The problem » Copy the records below exactly, from the line containing "Where should I click to: Show" through the last line, and leave out every picture.

Screenshot grounding data »
....................

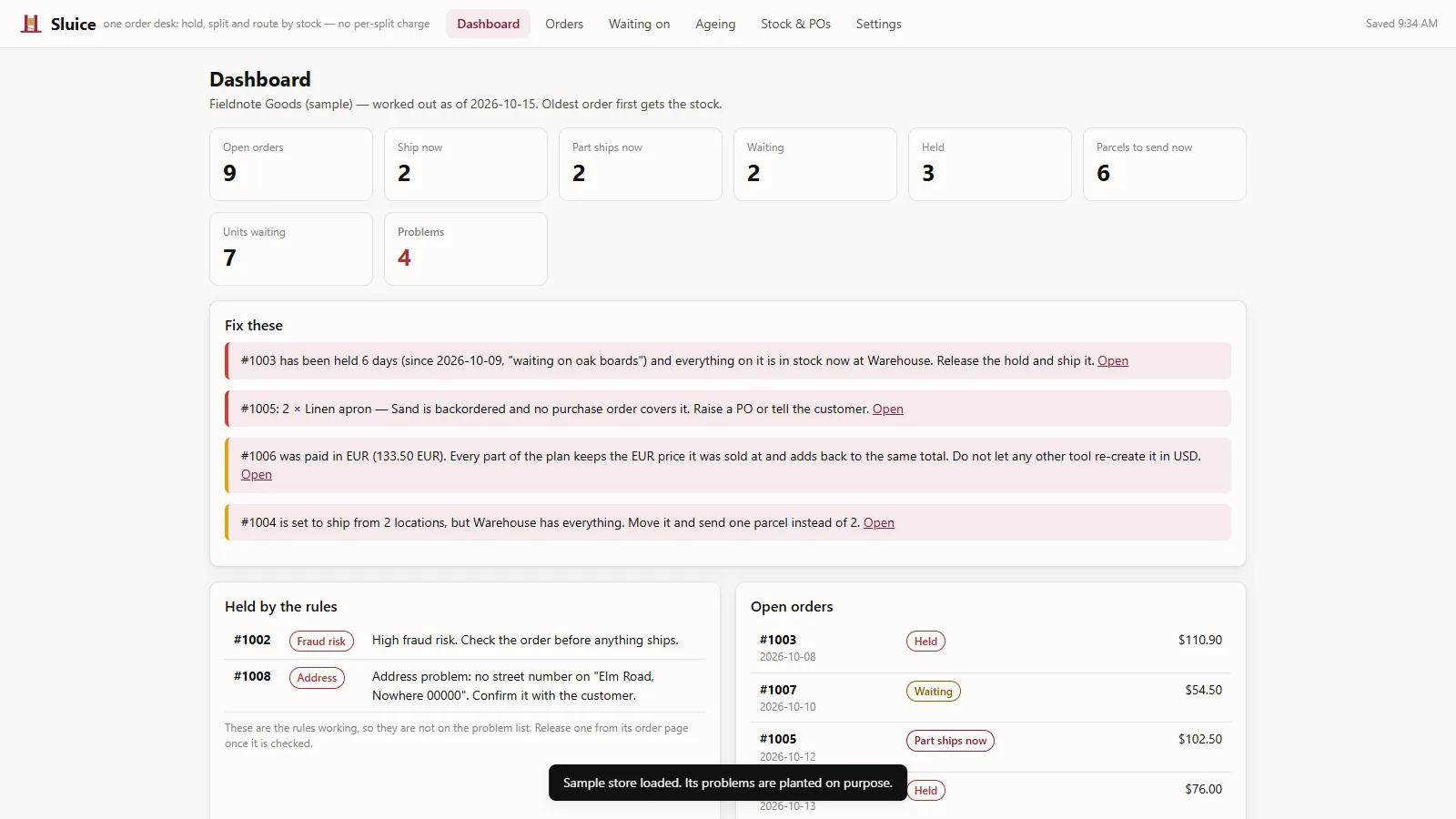Screen dimensions: 1456x819
Task: Click the Problems count card
Action: pos(466,248)
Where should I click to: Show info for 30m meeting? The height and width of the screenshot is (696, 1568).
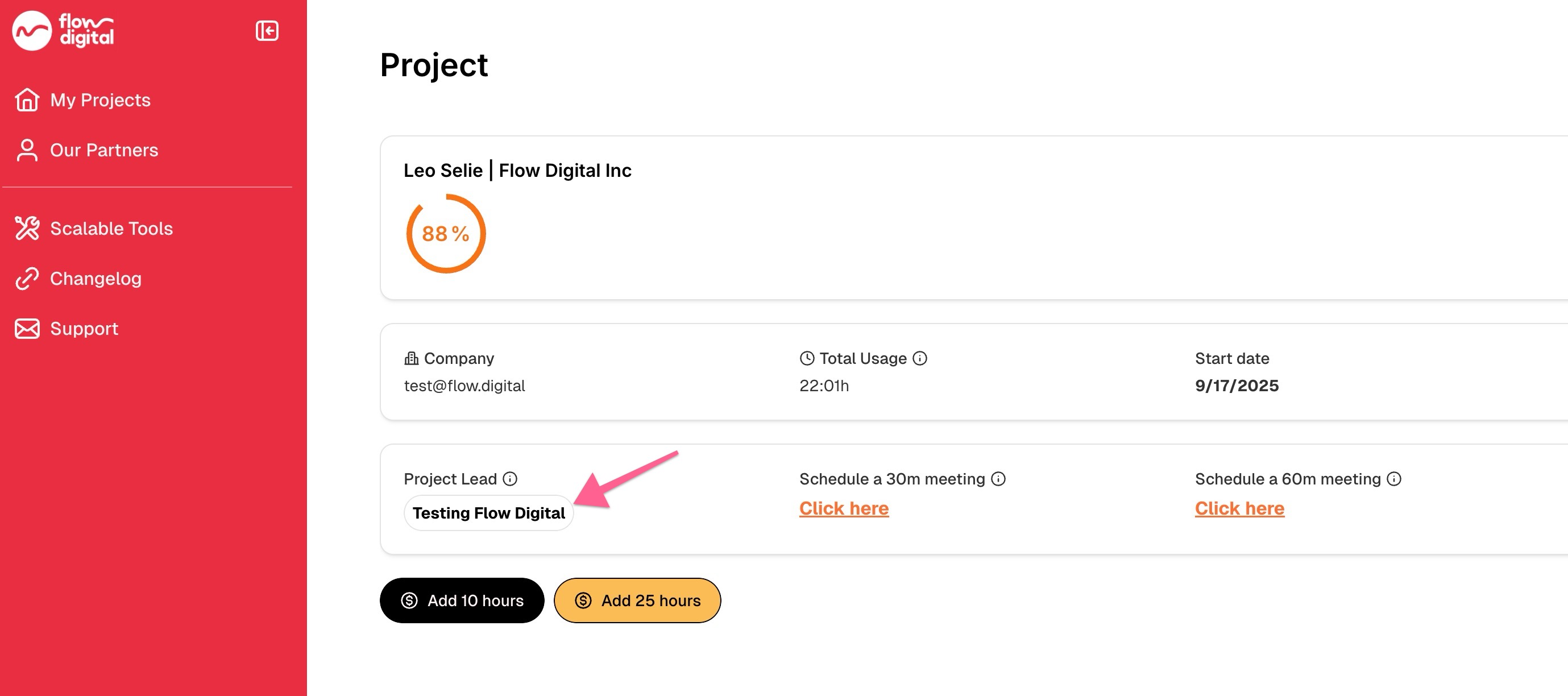(998, 479)
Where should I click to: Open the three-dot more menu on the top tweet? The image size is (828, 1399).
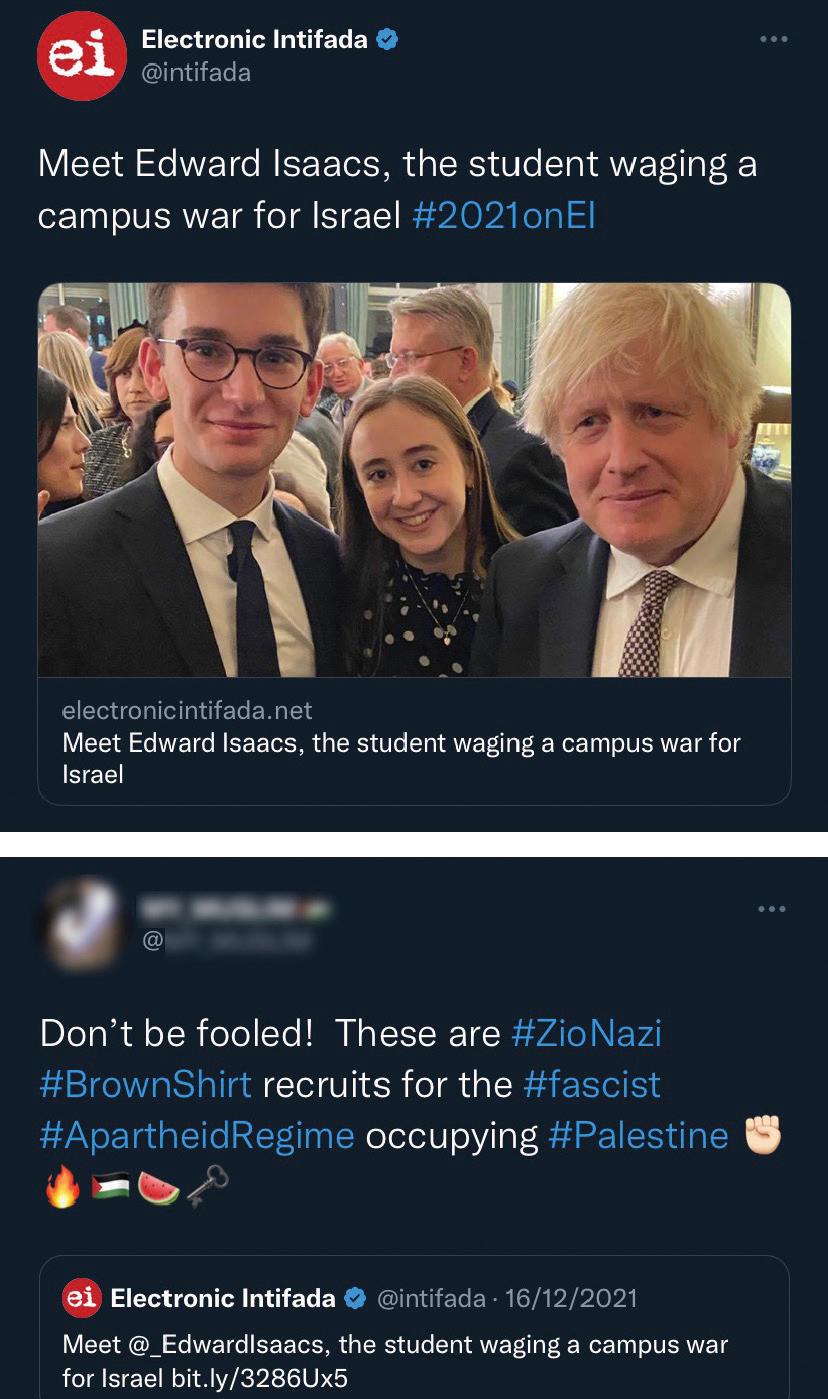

....................

Written response »
Where should I click to: Show info for 30m meeting? The height and width of the screenshot is (696, 1568).
(998, 479)
Where should I click to: Open the three-dot more menu on the top tweet? The image size is (828, 1399).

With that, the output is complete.